The United States-Colombia Growth Initiative: A New Phase in Bilateral Relations?
The United States-Colombia Growth Initiative: A New Phase in Bilateral Relations?
In a visit to Bogotá last August, U.S. National Security Advisor Robert O’Brien, Director of the International Development Finance Corporation (DFC) Adam Boehler, and other senior U.S. officials joined Colombian President Iván Duque in announcing a new “United States-Colombia Growth Initiative” (Colombia Crece). The goal, said O’Brien, is to “ensure Colombia’s growth in the 21st century, the rule of law, security, infrastructure, rural development and also democracy.”
For his part, President Duque underscored the need to “mobilize strategic investment to the neediest areas of our country…to reach those municipalities that need tertiary roads, water and sanitation, electrification, education and sources for generating legal income.”
What are the central features of what DFC Director Boehler described as a “new Plan Colombia…taking aid to the next level?” Though details have not yet been announced, the development of rural areas, including through mobilizing investments by the private sector, is a key focus. Is there a security environment sufficient to attract rural investment? What legal and/or regulatory reforms might be needed? How can the U.S. and Colombian governments and private sectors mobilize together on behalf of a rural development strategy?

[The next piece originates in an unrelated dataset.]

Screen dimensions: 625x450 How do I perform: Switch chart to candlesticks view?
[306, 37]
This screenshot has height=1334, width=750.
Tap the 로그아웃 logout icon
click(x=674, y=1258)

(05:13) Colombia has made remarkable progress. [...] Plan Colombia was envisioned as a binational, whole-of-government approach to address the continued violence and lawlessness wrought by insurgents and the narco-trafficking that funded their operations. Through an integrated approach, focused on security systems, rural development, and rule of law, the Colombian government and people ended the Western Hemisphere’s longest running conflict. It came in two parts—first, with agreements with paramilitary groups, and then with the agreement of 2016 with the FARC.
(06:20) Colombia’s commitment and resolve and dramatically improved security and rule of law and brought insurgent groups to the negotiating table.
(07:43) Thanks to the peace accord, Colombia is able to broaden its focus on security to make more progress on economic development and rule of law. The U.S-Colombia Growth Initiative accelerates and expands this trajectory, this ability to do more on economic development and rule of law, harnessing the private sector to reverse decades of isolation in vulnerable rural communities. The 2016 accord opened new opportunities for investment and state presence in areas formally unreachable during the conflict and historically forgotten.
(09:33) We estimate that the value of Embassy programming integrated across counter-narcotics development and security in support of this program at over $1.2 billion in the first 3 years of the initiative. We will work hand-and hand with our partners to sustainably eradicate coca, increase citizen security, create licit jobs, and foster integrated rural development in the targeted areas.
(11:17) We have a strong base to build on. Over the past several years, our supporters developed licit economies and value chains in rural, conflict-affected communities. We’ve helped licit producers increase their sales by a total of over $40 million in the past five years. We’ve also helped build over 3,000 kilometers of tertiary roads since 2014, benefiting over 223,000 rural residents to ensure cacao, coffee, fruit, milk, cheese, and rubber reach their intended markets.
(12:11) We’ve helped the Colombian government to deliver over 3,300 land titles to rural conflict-affected families since 2014.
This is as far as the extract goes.